Sepeninggalan Komodor Muda Udara A Adisutjipto, Halim Perdanakusuma menggantikan posisi Adisutjipto sebagai Wakil Kepala Staf AURI. Di tengah kesibukannya dalam melaksanakan pengabdian di AURI, pada tanggal 24 Agustus 1947 Halim melaksanakan pernikahan dengan Koesdalina di Madiun.

Dua bulan setelah menikah Halim mendapat tugas membangun angkatan udara di Sumatera serta persiapan sebagai basis perjuangan apabila pangkalan-pangkalan udara di Pulau Jawa dikuasai oleh Belanda.

Akhir Hayat

Dalam pembangunan AURI di Sumatera ini, Halim diangkat sebagai Komandemen tentara Sumatera. Ia bersama Iswahjudi disibukkan dengan misi mengangkut senjata dan amunisi.

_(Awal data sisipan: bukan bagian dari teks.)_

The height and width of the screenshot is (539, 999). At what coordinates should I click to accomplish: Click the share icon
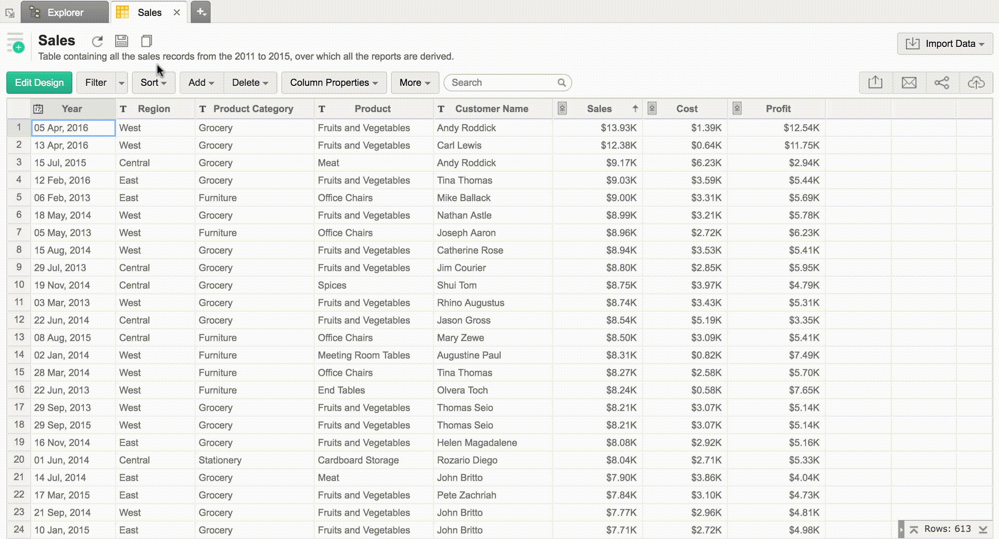coord(942,83)
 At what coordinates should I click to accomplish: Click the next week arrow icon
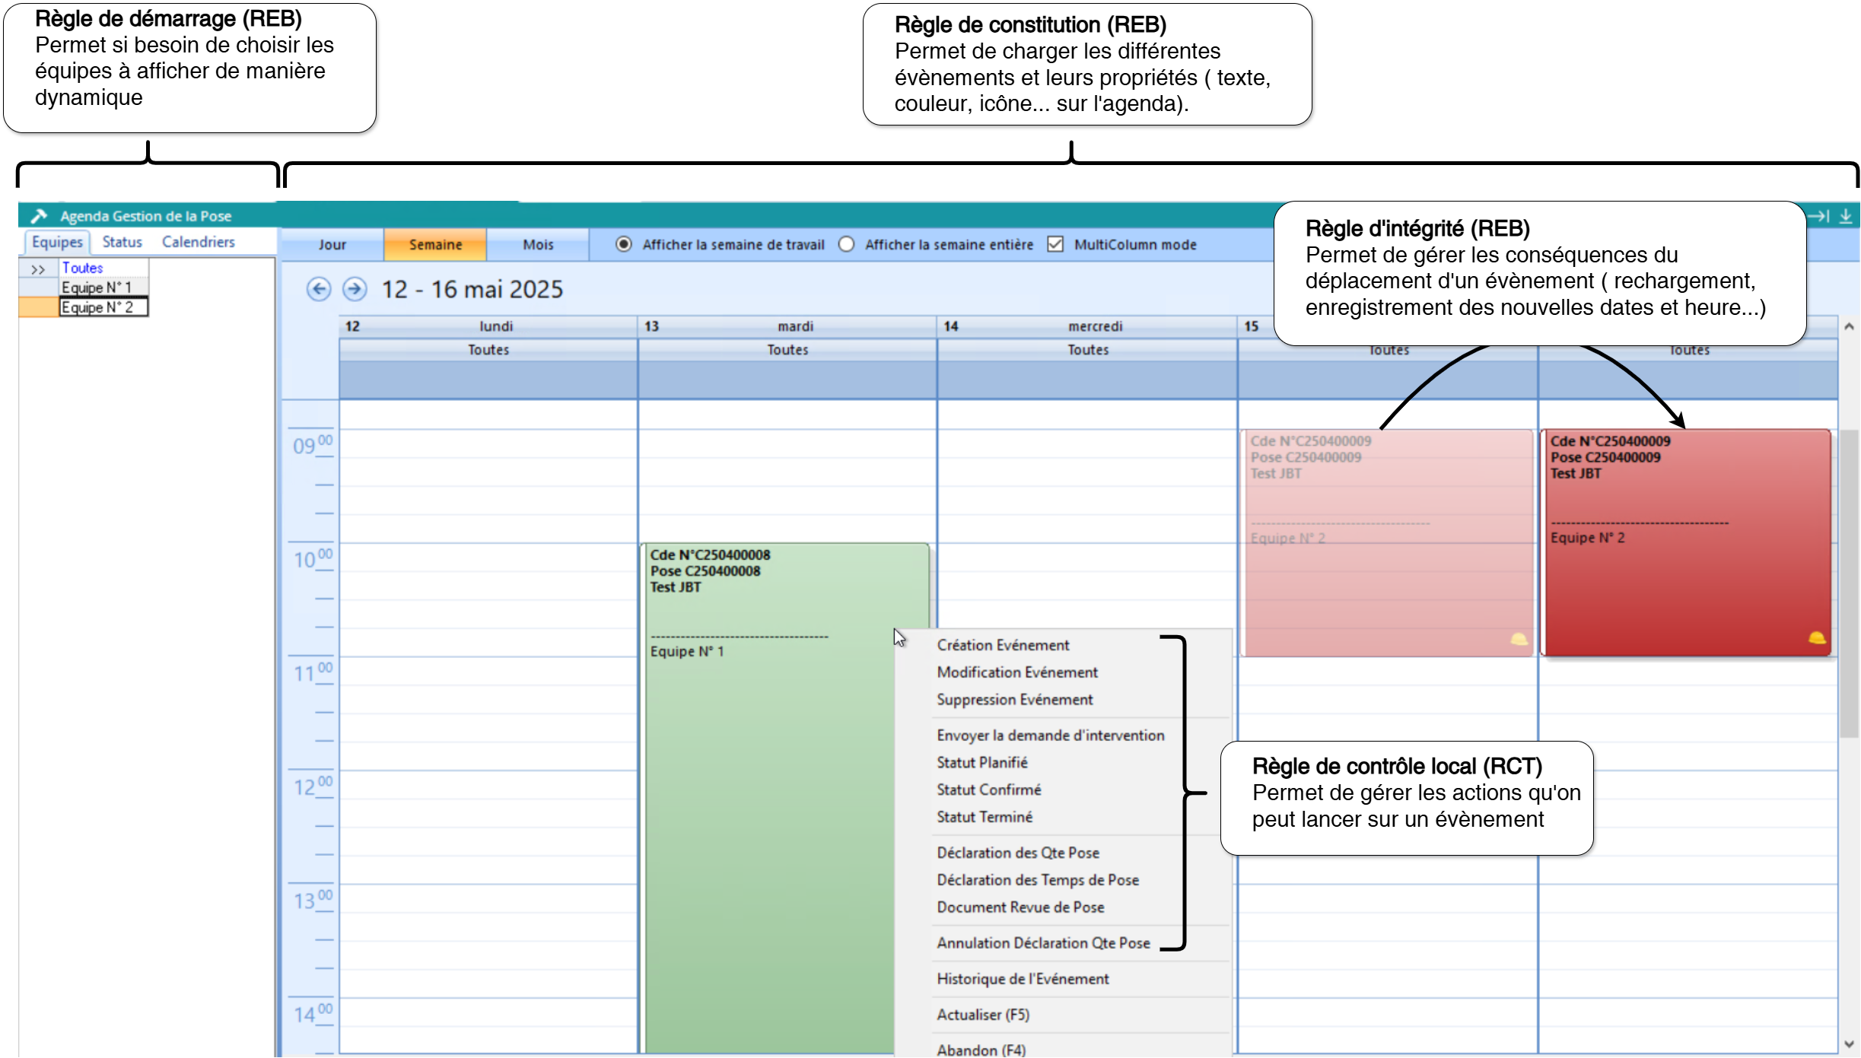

Mereka berdua harus menembus blokade udara Belanda yang sangat ketat. Penerbangan dilakukan pada malam hari dengan tujuan negara tetangga untuk mengangkut persenjataan yang telah disiapkan. Selama membangun AURI di daerah Sumatera, Halim berhasil menjalin kerjasama dengan tentara dan masyarakat di daerah itu.

Halim pun mencari bantuan ke luar negeri. Naas, sesudah menyelesaikan tugas di Bangkok, pesawatnya terjebak dalam cuaca buruk di daerah Perak Malaysia, yang disertai dengan kabut tebal yang menghalangi pandangan sang pilot sehingga pesawat jatuh di pantai.

Abdul Halim Perdanakusuma disemayamkan di Masjid Adki dengan diselimuti bendera merah putih. Di atas makam itu, oleh Cik Gu Zaenal Abidin Bin H. Ibrahim dipancangkan nisan yang bertuliskan jenazah Komodor Muda Udara A Halim yang gugur di Tanjung Hantu tanggal 14 Desember 1947.

Untuk menghargai dan menghormati jasa-jasa atas pengabdiannya, nama Halim Perdanakusuma diabadikan mengantikan nama Pangkalan Udara Cililitan berdasarkan Surat Penetapan Kasau nomor Kep/76/48/Pen.2/KS/1952 tanggal 17 Agustus 1952.

Pimpinan TNI AU juga telah menganugerahkan kenaikan pangkat luar biasa menjadi Laksamana Muda Udara Anumerta. Kemudian pada tanggal 15 Februari 1961 pemerintah menganugerahkan tanda jasa Bintang Maha Putera Tingkat IV. Tanggal 9 Agustus 1975, Marsda TNI Anumerta Abdul Halim Perdanakusuma dianugerahi gelar Pahlawan Nasional melalui Surat Keputusan Presiden RI No. 063/TK/1975.